Cscott has uploaded a new change for review.
https://gerrit.wikimedia.org/r/77907
Change subject: Non-word characters don't terminate tag names.
......................................................................
Non-word characters don't terminate tag names.
The PHP sanitizer was including only \w+ in tag names. This meant that
<b.foo> and <bä> were converted to <b> tags (bug 17663); <s.foo> and
<s-id> were treated as <s> tags (bug 40670), and <sub-ID#1> was treated
as a <sub> tag (bug 52022). Fix the sanitizer.
Bug: 17663
Bug: 40670
Bug: 52022
Change-Id: Iceec404f46703065bf080dd2cbfed1f88c204fa5
---
M includes/Sanitizer.php
M includes/parser/Parser.php
M tests/parser/parserTests.txt
3 files changed, 41 insertions(+), 6 deletions(-)
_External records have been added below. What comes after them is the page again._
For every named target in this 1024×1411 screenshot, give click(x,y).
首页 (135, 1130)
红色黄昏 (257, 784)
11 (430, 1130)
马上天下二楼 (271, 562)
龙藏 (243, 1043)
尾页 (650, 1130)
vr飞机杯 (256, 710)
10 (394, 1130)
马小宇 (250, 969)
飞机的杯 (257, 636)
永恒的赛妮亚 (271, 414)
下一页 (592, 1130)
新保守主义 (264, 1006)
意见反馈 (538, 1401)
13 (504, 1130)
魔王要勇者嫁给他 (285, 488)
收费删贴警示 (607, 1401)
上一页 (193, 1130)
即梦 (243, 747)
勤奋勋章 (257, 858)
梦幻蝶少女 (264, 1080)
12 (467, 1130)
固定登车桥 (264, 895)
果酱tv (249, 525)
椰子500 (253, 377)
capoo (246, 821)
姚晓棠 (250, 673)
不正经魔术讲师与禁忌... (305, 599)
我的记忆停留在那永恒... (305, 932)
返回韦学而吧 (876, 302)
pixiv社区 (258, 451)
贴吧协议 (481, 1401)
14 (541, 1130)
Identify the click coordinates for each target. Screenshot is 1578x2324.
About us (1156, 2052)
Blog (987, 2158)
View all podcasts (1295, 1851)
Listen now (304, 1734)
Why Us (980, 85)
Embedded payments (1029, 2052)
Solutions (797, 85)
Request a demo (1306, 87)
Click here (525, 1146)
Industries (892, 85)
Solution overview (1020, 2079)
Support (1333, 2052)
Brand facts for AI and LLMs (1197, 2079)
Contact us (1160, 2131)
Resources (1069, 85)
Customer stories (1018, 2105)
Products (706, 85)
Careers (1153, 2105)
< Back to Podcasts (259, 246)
git pull ssh://gerrit.wikimedia.org:29418/mediawiki/core
refs/changes/07/77907/1
diff --git a/includes/Sanitizer.php b/includes/Sanitizer.php
index f3a5281..1432a8b 100644
--- a/includes/Sanitizer.php
+++ b/includes/Sanitizer.php
@@ -448,7 +448,7 @@
# $params: String between element name and >
# $brace: Ending '>' or '/>'
# $rest: Everything until the next element of
$bits
- if ( preg_match(
'!^(/?)(\\w+)([^>]*?)(/{0,1}>)([^<]*)$!', $x, $regs ) ) {
+ if ( preg_match(
'!^(/?)([^\\s/>]+)([^>]*?)(/{0,1}>)([^<]*)$!', $x, $regs ) ) {
list( /* $qbar */, $slash, $t, $params,
$brace, $rest ) = $regs;
} else {
$slash = $t = $params = $brace = $rest
= null;
diff --git a/includes/parser/Parser.php b/includes/parser/Parser.php
index 813aaca..ac0bae5 100644
--- a/includes/parser/Parser.php
+++ b/includes/parser/Parser.php
@@ -1543,7 +1543,7 @@
* Replace external links (REL)
*
* Note: this is all very hackish and the order of execution matters a
lot.
- * Make sure to run maintenance/parserTests.php if you change this code.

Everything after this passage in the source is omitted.